In the lab, only about 30 percent of the males survive their first mating, but by letting the female gnaw on them, the males prolong the sex act, making it more likely they will inseminate their partner.
Of these survivors, half go on to find a second mate, while the others try again for the same female. Due to the male's anatomy, two copulations is the limit.
"Two main hypotheses explain the evolution of sexual cannibalism," study researcher Klaas Welke, of the University of Hamburg in Germany, said.
The males might be offering themselves up "to gain access to mating opportunities and to prolong their mating duration."
Or, Welke said that it could be a "paternal investment into their own offspring, and they provide females with nutrients."

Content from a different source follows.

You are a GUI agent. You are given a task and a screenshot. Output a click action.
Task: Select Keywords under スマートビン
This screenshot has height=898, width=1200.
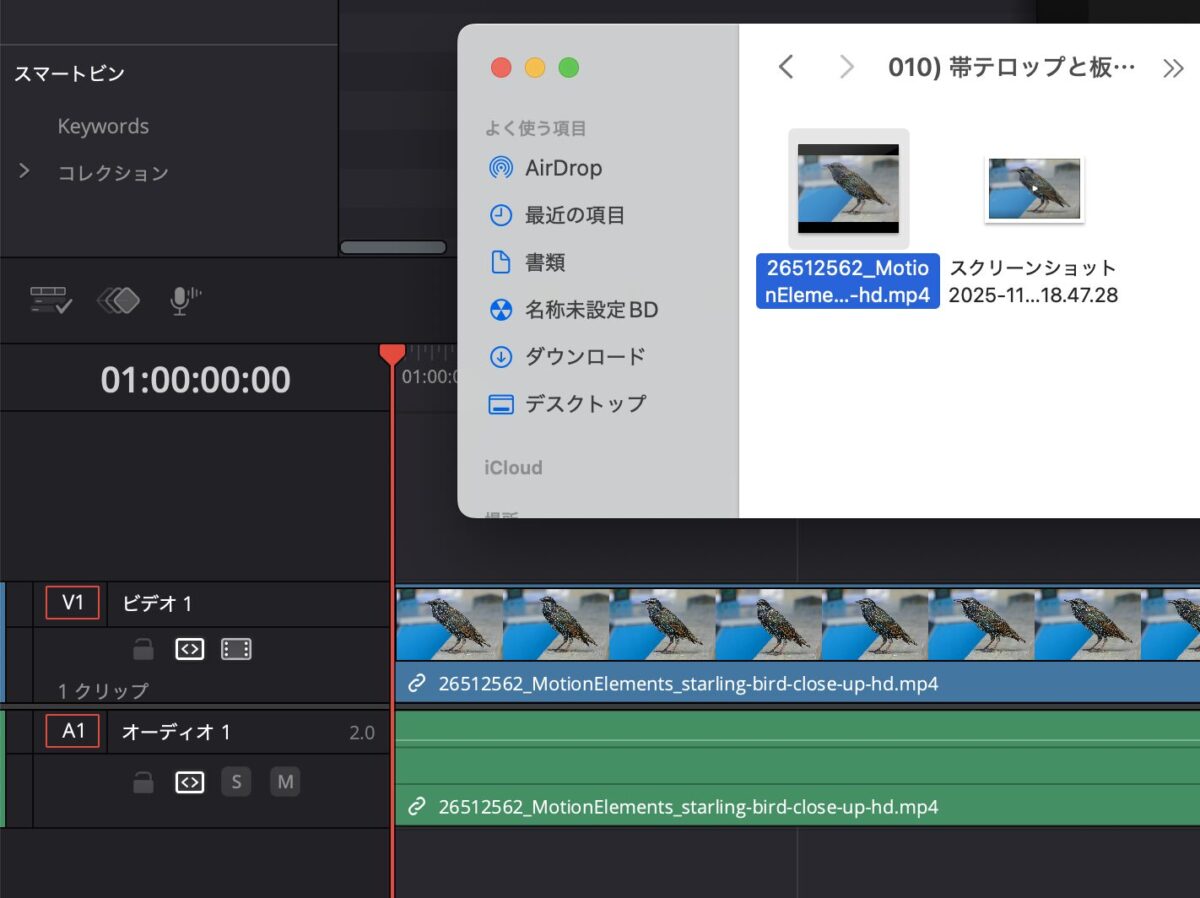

In the case of the orb-web spider, males tend to be much smaller than their mates; in this species, they are only one-tenth as heavy, and researchers were not sure how much nutritional benefit the females can gain from such pipsqueak partners.
The researchers thought that perhaps the nutritional bonus from multiple mates and meals would have an impact on females. But it did not.
"We were surprised, because we had expected that any effect of male consumption would increase with every additional male consumed," Welke said.
"Our findings suggest a paternal investment of males into their offspring.
"Sexual cannibalism may increase male reproductive success and may be very beneficial in a species with a high paternity insurance and a low rate of polyandry as found in Argiope bruennichi," Welke added.
The study has been published in journal Animal Behaviour.